Slovenian teacher, politician and World War I military personnel

Ljudevit Pivko (17 August 1880 – 29 March 1937) was a Slovenian teacher, writer, panslavist and World War I military officer. In September 1917 he escaped with his unit over the Italian lines to join Italian Army ranks and then continued in a fight against Austria-Hungary. After the establishment of the State of Slovenes, Croats and Serbs Pivko became one of the most commemorated Slovenian war veterans of World War I.

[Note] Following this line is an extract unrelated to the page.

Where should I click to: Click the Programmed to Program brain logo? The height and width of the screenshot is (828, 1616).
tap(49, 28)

==Early life and education==
Pivko was born in Nova Vas pri Markovcih village, part of the Austro-Hungarian Empire, nowadays Slovenia. He attended the municipal school in Sv. Marko and then grammar schools in Varaždin, Ptuj and finally Maribor, where he graduated in 1900. During his Slavic and German studies at Charles-Ferdinand University in Prague he became fascinated with the concept of Pan-Slavism. Continuing in his studies at Vienna University he received his doctorate and after that attended on a position of a substitute teacher at the classical gymnasium in Maribor.

In 1906, he married the Czech Ljudmila (Ludmila) Mužíková, the daughter of the director of a savings bank, together they had seven children. In the same year, he joined the co-founders of the Czech-origin Sokol sport organization in Maribor. He became an excellent gymnast, a promoter of the Sokol Slavic national defense idea, and one of the most important Sokol leaders in Slovenia. Under the pseudonyms Pavel Poljanec and Janko Osojnik Pivko published his first works and essays shaped by his radically liberal views.

=== First World War ===
After the outbreak of World War I Pivko was drafted to the Austro-Hungarian Army and sent to the Montenegrin war front. There he tried to establish contact with the enemies of Austria-Hungary and flee the service for the empire, which he hated, but failed. As the commander of the 5th Column (Battalion) of the 1th Bosnia-Herzegovinian Infantry Regiment in 1916 was transferred to Tolmin on the Italian Front. There Pivko finally made a contact with the Italians and planned the escape of his unit on the other side of the front. Idea was subsequently improved to an ambitious action, when Pivko's regiment should let the attacking Italians get through the Austro-Hungarian lines and eventually start the Italian invasion to the South Tyrol. However, action set at the night of 17–18 September 1917 failed because of incompetence and mistakes of the Italian commanders. Neverthenless, so called "Carzano Attack" already during the war resonated as something exceptional and unique through the whole conflict.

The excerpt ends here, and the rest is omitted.